When the Essure coils are implanted, they are supposed to stay in the fallopian tubes, where they create a chronic infection that will cause scar tissue to form around the coils, effectively closing the tubes and rendering the woman sterile. The device was first manufactured by the group Conceptus and pre-approved by the FDA before hitting the markets in 2002. In June 2014, Conceptus was bought by Bayer, which has continued to manufacture and distribute Essure.

Some possible side effects after the Essure insertion procedure are listed on the product’s website and include: “mild to moderate pain and/or cramping, vaginal bleeding, and pelvic or back discomfort for a few days. Some women experienced nausea and/or vomiting or fainting. In rare instances, an Essure insert may be expelled from the body.”

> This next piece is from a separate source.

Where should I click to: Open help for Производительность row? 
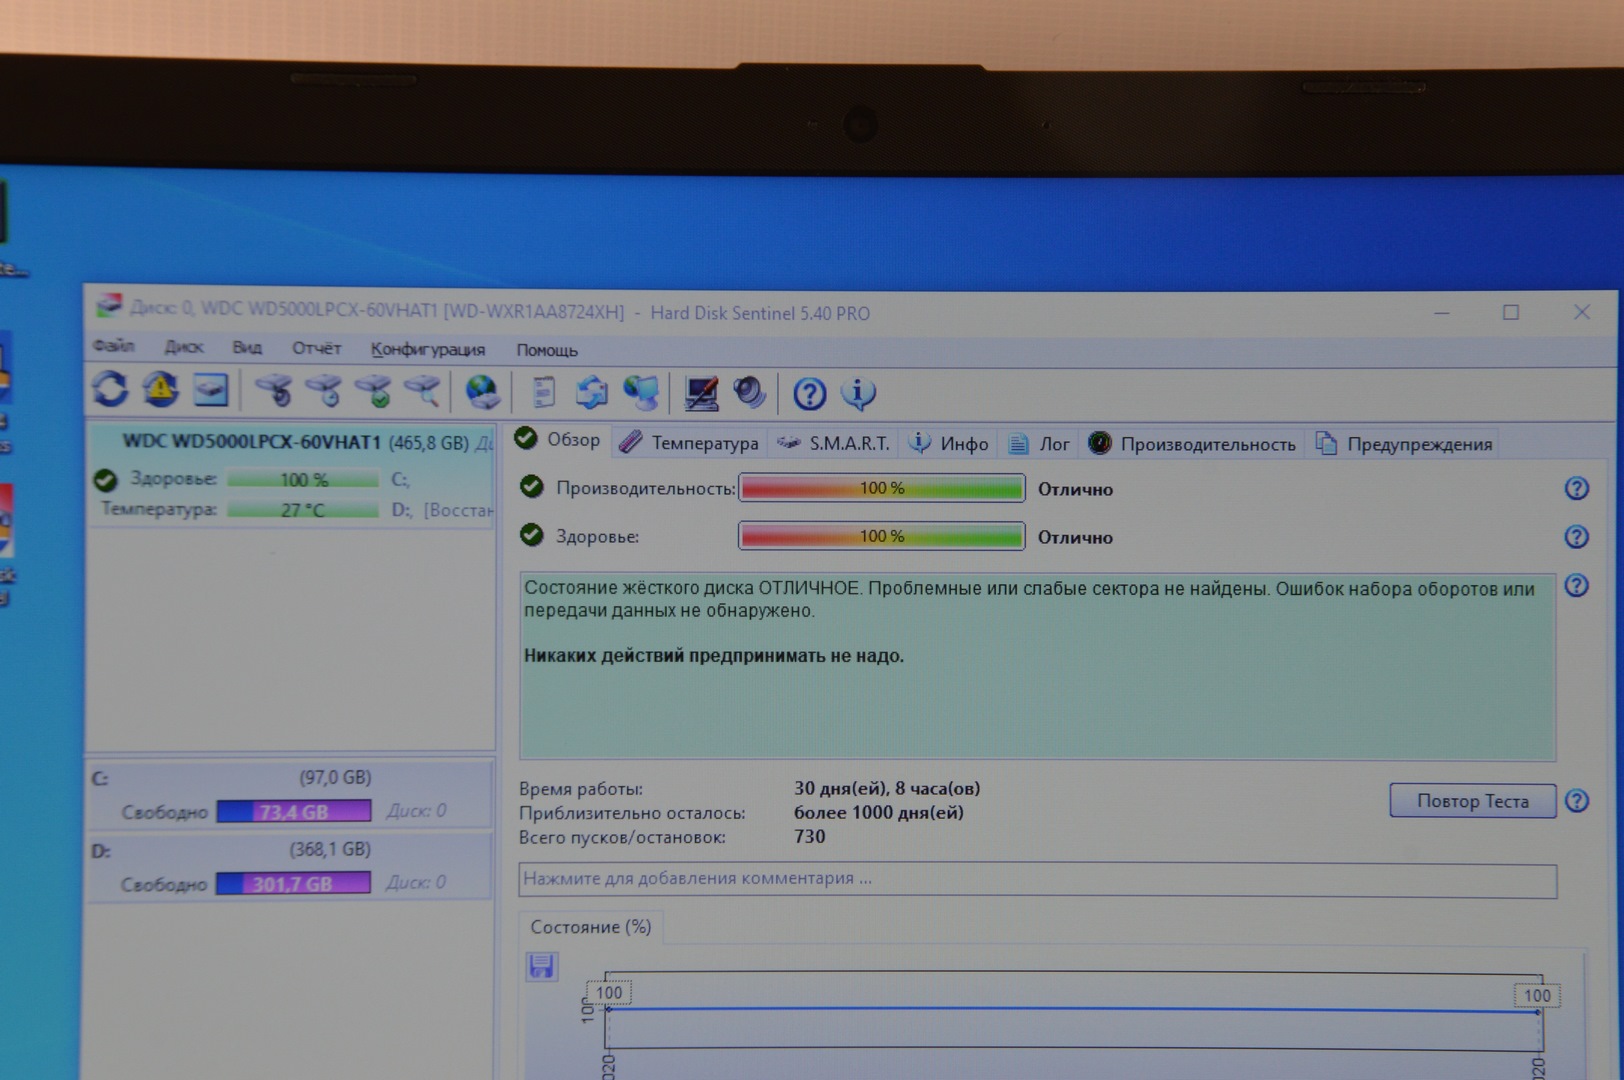click(1576, 488)
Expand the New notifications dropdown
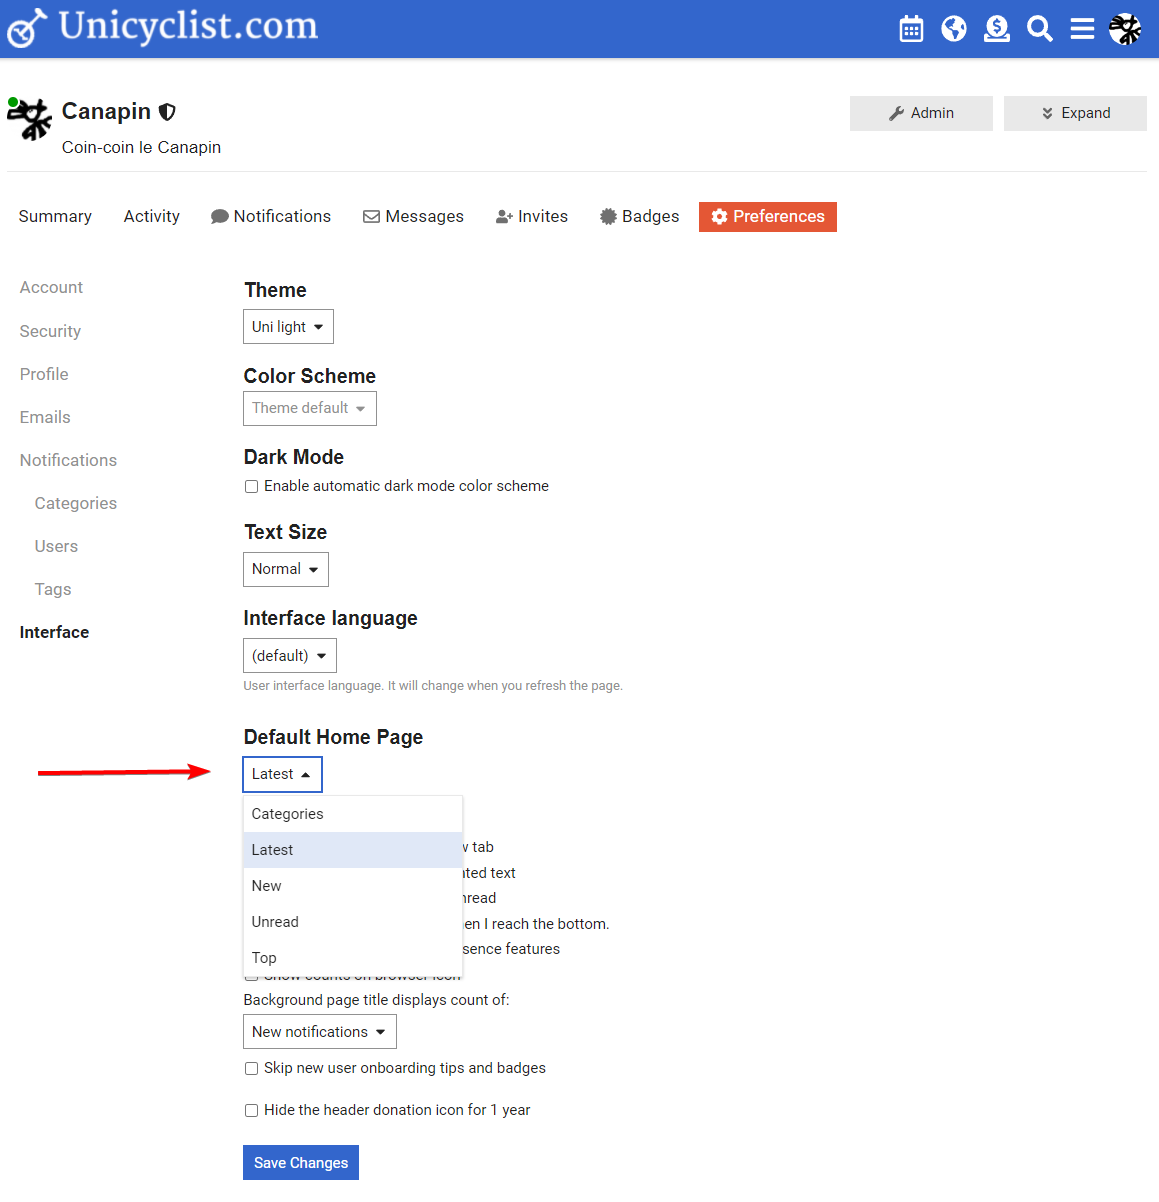 (x=320, y=1032)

Angela Desa-Lynch, an administrator for the Essure Problems group, said the women in the group have experienced these problems to the extreme.

“Whatever they’ve put on the label, multiply it by 200,” she said. “They say chronic pain, or they say mild cramping or abdomen pain, but they don’t tell you that it’s debilitating. They don’t tell you that it’s ‘I can’t get out of bed and take care of my kids’ kind of pain.”

When Desa-Lynch had her Essure coils in, she said she felt like she had the flu constantly. She was 28 years old, and her youngest son was just three months old.

“My little son…he had no idea the real parent I could be, because I was going through all these health problems,” she said. Desa-Lynch had to have a total hysterectomy to remove the coils, but she said the recovery process didn’t end with the removal.